2
votes

I am new to Spark/Scala. I have a dataset with many columns, each column has a column name. Given several column names (these column names are not fixed, they are generated dynamically), I need to sum up the values of these columns. Is there an efficient way of doing this?

I worked out a way by using for loop, but I don't think it is efficient:

val AllLabels = List("ID", "val1", "val2", "val3", "val4")
val lbla = List("val1", "val3", "val4")
val index_lbla = lbla.map(x => AllLabels.indexOf(x))
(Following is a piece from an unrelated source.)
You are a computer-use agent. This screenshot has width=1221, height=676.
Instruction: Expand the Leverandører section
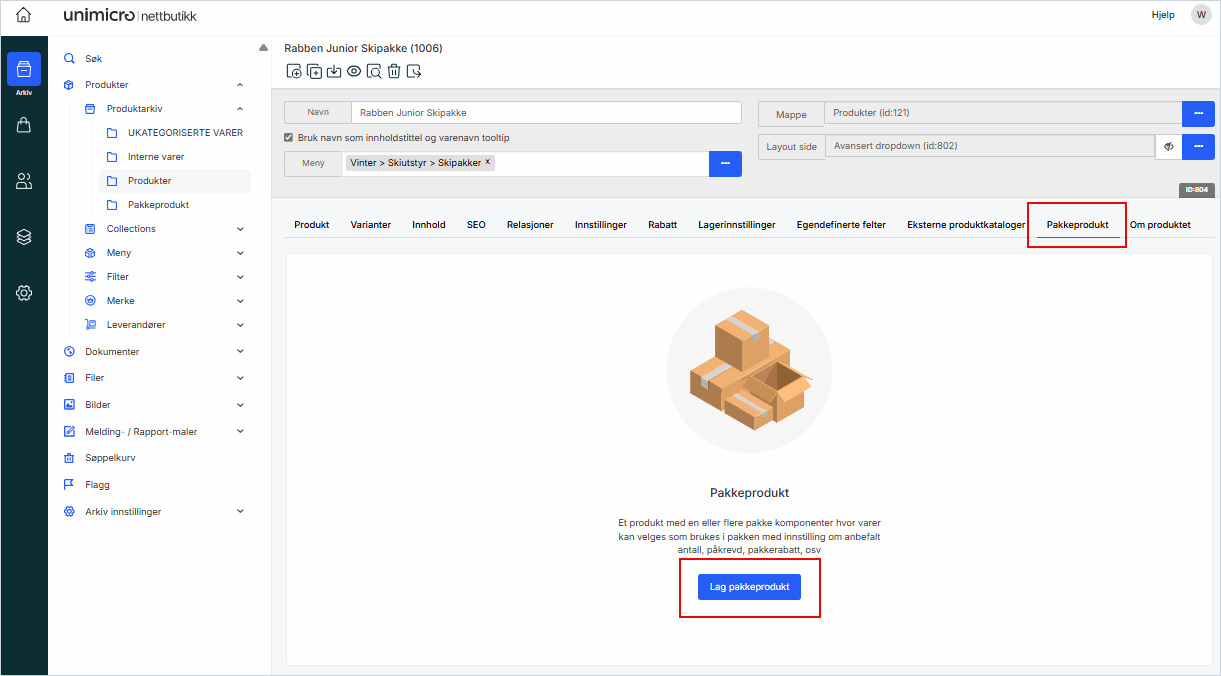coord(239,324)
val dataRDD = sc.textFile("../test.csv").map(_.split(","))

dataRDD.map(x=>
 {
  var sum = 0.0
  for (i <- 1 to index_lbla.length) 
    sum = sum + x(i).toDouble
  sum
 }
).collect

The test.csv looks like below (without column names):

"ID", "val1", "val2", "val3", "val4"
 A, 123, 523, 534, 893
 B, 536, 98, 1623, 98472
 C, 537, 89, 83640, 9265
 D, 7297, 98364, 9, 735
 ...

Your help is very much appreciated!

1

1 Answers

2
votes

The for loop you mention is just syntactic sugar for some higher order functions like map in scala. You may want to read more about it.

In this case, you can replace the for loop processing with a map and sum.

dataRDD.map(x => index_lbla.map(i => x(i).toDouble).sum).collect

// note that this also fixes the error in selecting columns for summation in the original version.